Adesso è «indispensabile» moltiplicare gli sforzi: «Se non ora quando?», si chiede Giorgio Napolitano. Se non ora, quando si potrà rimettere in moto il processo di pace «nella tormentata regione e far sì che il Medio Oriente esca da un insostenibile stallo?». È quanto sottolinea il presidente della Repubblica ricevendo al Quirinale il corpo diplomatico per la tradizionale cerimonia per lo scambio degli auguri in vista del Natale e dell'anno nuovo.
Il capo dello Stato chiede che «si riapra e si percorra fino in fondo la via del negoziato, verso l'ineludibile obiettivo del mutuo rispetto e della convivenza nella sicurezza tra lo stato d'Israele e il nuovo stato palestinese, cui dare finalmente vita: «É questa - ricorda Napolitano - una componente fondamentale dello sviluppo da dare nel complesso alla politica euro-mediterranea».

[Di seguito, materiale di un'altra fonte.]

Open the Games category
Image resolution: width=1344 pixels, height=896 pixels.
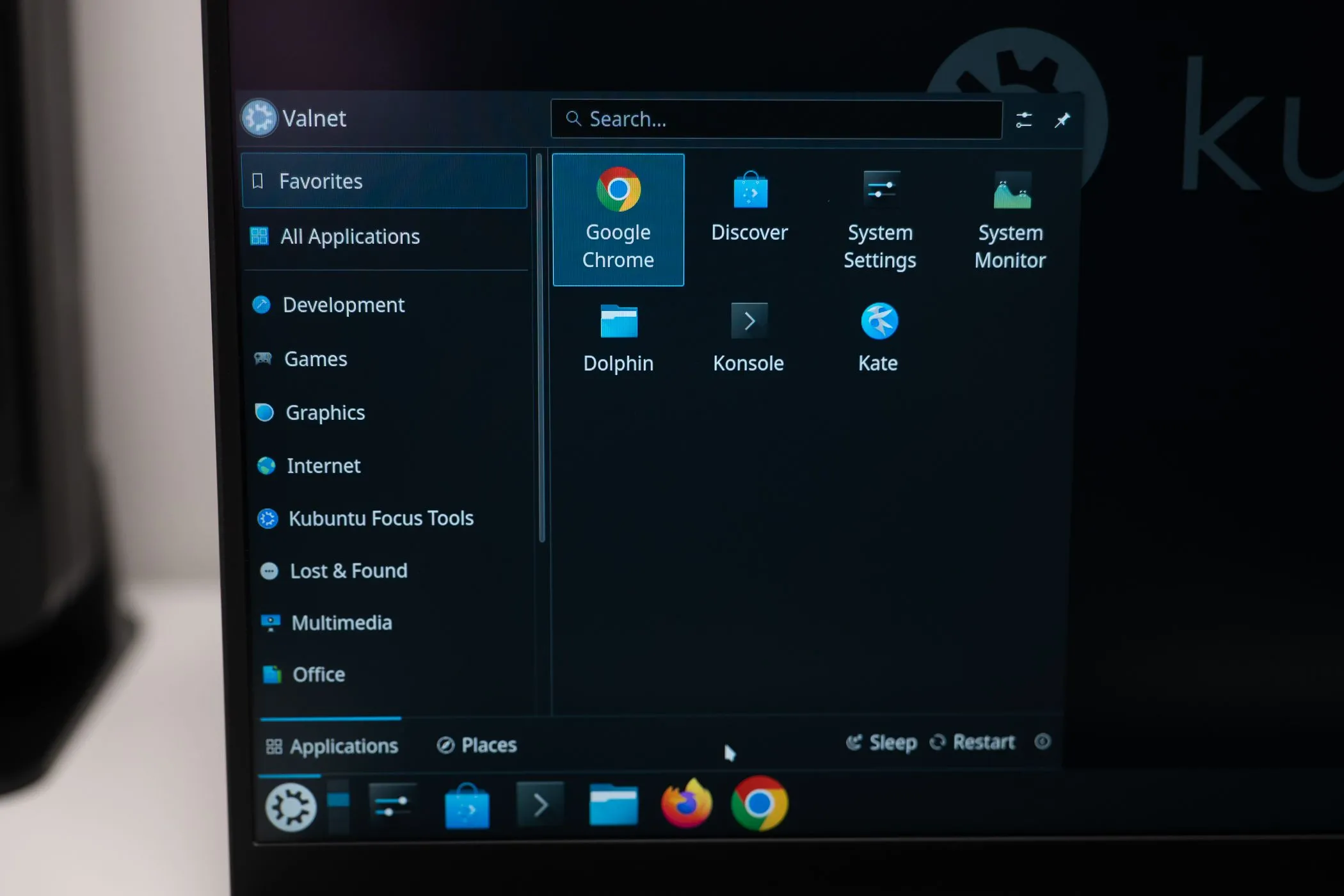[x=316, y=358]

E noi europei, aggiunge, dobbiamo fare la nostra parte fino in fondo. «L'Ue può assumere il ruolo di attore globale solo parlando con una voce unica e solo esprimendo una politica estera e di sicurezza comune». Finora siamo andati tutti a briglia sciolta, privilegiando gli interessi nazionali alla costruzione comunitaria. Ma è giunta l'ora di cambiare passo. «Se non si compie un deciso balzo in avanti sulla via dell'integrazione - avverte il capo dello Stato - l'Europa è esposta ad un grave rischio di declino e di irrilevanza nel mondo d'oggi». Napolitano esprime l'augurio che «nell'Europa a 27 Paesi possa affermarsi una tale consapevolezza ed esprimersi una più forte volontà politica comune». E si dice certo che «l'Italia farà in tal senso la sua parte, sollecitando scelte di cooperazione rafforzata e anche strutturata, specificamente nel campo della sicurezza e della difesa, sempre in seconda sinergia con la Nato».

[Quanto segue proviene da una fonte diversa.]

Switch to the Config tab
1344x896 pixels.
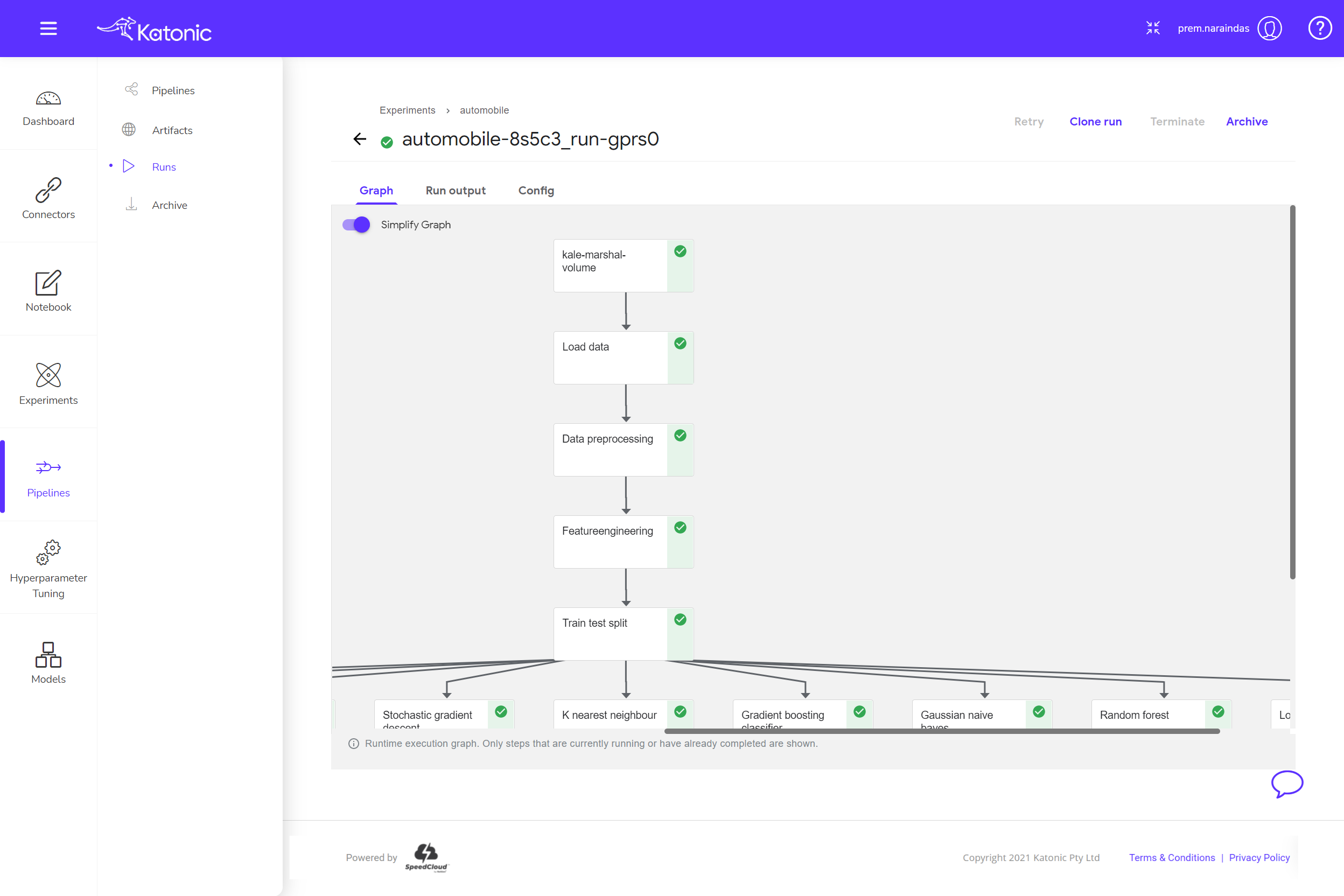(535, 190)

Pronunciandosi favorevolmente verso «l'apertura di una strategia di allargamento dell'Unione europea ai Paesi dei Balcani e alla Turchia», il presidente Napolitano si dice convinto che, rispetto all'iniziativa internazionale, l'Ue abbia «una sua parola importante da dire, un suo apporto peculiare da dare; anche in un mondo così radicalmente cambiato, che ha visto spostarsi il baricentro delle relazioni economiche e politiche internazionali lontano dall'Europa».